In 1946 General Kuter was appointed by Presidential Order as the United States representative to the International Civil Aviation Organization (ICAO), with the diplomatic rank of minister. This organization was responsible for developing and implementing international agreements for overflight rights, landing procedures and privileges, overseas basing, and a host of other civil and military issues applicable to international air transport.
General Kuter left this post on 1 March 1948 to head up the effort to consolidate the Air Force and Navy airlift assets into a single operating command. On 1 June 1948 the Military Air Transport Service (MATS) was activated with headquarters at Andrews AFB, DC, and with assets assigned from ATC and the Naval Air Transport Service.
This was, essentially, the first experimentation with what is now referred to as a unified command. General Kuter's Vice Commander was the Navy's Rear Admiral John P. Whitney, and the new command included both Air Force and Navy components which each operated as autonomous entities under the Commander. Under General Kuter's direction, MATS defined and interpreted its role and mission within the Department of Defense, developed and refined its operational procedures, and worked toward the consolidation of all airlift assets.

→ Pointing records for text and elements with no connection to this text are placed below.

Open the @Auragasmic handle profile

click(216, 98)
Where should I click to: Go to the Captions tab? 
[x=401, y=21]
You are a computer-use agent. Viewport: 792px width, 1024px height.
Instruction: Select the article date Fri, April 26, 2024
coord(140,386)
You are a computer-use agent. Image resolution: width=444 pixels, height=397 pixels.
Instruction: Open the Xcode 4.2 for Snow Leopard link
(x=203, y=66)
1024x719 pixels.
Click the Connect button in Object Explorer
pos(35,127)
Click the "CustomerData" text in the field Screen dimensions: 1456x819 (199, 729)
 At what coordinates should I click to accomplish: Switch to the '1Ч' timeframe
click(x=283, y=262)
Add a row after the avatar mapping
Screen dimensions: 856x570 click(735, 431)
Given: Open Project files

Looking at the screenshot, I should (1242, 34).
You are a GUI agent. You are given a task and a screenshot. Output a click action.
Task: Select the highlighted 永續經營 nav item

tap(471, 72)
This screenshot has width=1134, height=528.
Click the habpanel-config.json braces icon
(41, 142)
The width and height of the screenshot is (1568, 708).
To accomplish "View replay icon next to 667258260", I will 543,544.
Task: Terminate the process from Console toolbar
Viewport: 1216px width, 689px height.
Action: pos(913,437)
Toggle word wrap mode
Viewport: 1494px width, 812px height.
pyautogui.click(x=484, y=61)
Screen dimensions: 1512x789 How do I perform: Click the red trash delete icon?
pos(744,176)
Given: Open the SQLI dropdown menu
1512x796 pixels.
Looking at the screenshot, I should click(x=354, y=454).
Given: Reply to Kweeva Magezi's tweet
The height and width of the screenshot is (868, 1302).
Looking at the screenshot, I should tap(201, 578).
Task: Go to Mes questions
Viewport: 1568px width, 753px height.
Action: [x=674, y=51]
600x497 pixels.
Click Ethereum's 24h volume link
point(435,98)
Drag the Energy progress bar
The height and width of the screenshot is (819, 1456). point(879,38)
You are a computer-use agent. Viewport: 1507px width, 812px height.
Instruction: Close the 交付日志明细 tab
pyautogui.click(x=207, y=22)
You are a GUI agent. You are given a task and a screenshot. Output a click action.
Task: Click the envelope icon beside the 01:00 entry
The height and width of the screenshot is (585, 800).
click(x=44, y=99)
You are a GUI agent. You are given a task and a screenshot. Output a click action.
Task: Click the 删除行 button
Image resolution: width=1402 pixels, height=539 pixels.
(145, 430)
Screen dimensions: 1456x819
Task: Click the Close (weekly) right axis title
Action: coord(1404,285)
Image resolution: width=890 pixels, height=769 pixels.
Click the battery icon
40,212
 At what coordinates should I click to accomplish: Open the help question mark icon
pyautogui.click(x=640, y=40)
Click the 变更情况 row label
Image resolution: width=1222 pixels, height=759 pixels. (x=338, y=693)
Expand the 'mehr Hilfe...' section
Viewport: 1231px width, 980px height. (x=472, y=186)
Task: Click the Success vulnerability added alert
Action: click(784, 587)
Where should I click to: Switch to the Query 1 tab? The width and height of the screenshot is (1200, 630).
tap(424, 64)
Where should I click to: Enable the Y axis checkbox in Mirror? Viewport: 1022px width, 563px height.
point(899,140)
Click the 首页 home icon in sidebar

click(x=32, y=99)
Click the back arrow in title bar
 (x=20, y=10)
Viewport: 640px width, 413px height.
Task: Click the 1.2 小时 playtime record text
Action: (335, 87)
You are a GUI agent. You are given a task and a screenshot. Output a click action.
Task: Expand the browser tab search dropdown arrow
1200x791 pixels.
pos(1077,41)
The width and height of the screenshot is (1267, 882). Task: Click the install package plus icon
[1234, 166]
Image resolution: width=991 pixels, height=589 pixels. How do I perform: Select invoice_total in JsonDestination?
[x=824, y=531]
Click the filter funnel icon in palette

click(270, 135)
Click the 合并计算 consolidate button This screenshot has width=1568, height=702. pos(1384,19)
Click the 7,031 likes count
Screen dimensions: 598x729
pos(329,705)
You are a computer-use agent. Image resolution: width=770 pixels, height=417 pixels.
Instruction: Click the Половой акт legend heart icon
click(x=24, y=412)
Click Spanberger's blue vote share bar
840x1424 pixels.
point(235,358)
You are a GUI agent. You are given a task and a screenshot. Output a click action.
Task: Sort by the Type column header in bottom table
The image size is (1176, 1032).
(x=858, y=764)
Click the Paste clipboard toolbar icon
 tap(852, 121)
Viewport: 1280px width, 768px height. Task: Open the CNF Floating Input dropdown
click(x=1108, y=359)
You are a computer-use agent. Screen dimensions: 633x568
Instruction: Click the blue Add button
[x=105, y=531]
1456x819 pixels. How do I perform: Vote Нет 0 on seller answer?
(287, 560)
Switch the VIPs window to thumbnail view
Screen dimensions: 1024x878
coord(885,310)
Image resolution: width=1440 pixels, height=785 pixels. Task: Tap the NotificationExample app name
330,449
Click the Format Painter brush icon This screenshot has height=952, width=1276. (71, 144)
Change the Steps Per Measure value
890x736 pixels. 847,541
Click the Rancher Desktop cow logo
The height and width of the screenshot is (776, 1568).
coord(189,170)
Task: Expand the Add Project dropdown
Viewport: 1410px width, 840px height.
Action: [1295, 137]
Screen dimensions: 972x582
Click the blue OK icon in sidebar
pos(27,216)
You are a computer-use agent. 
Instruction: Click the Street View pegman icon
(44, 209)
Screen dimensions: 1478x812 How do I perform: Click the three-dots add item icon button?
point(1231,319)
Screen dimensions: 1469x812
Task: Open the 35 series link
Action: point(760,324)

Finally, during General Kuter's command, MATS executed several contingency missions: its resources and personnel took over responsibility for the Berlin Airlift Task Force beginning on 29 July 1948 and directed this crucial operation until its successful conclusion more than a year later. Under General Kuter's leadership MATS also developed and managed a 12,000-mile logistical pipeline between the United States and Asia at the outbreak of hostilities in Korea in June 1950.
General Kuter's leadership, vision and direction while MATS Commander was especially important in the years 1948-1951, because it set the course followed by MATS/MAC down to the present.
General Laurence Sherman Kuter was awarded a Second Bronze Oak Leaf Cluster in lieu of a Third Award of the Air Force Distinguished Service Medal (Army Design) for exceptionally meritorious and distinguished services to the Government of the United States, in a duty of great responsibility, culminating as Commander in Chief of the Pacific Air Forces from 1957 to 1962. He also was awarded the Legion of Merit for exceptionally meritorious conduct in the performance of outstanding services to the Government of the United States with the North Africa Tactical Air Forces in 1943.
He retired from the military July 1, 1962 and died November 30, 1979 in Naples, Florida.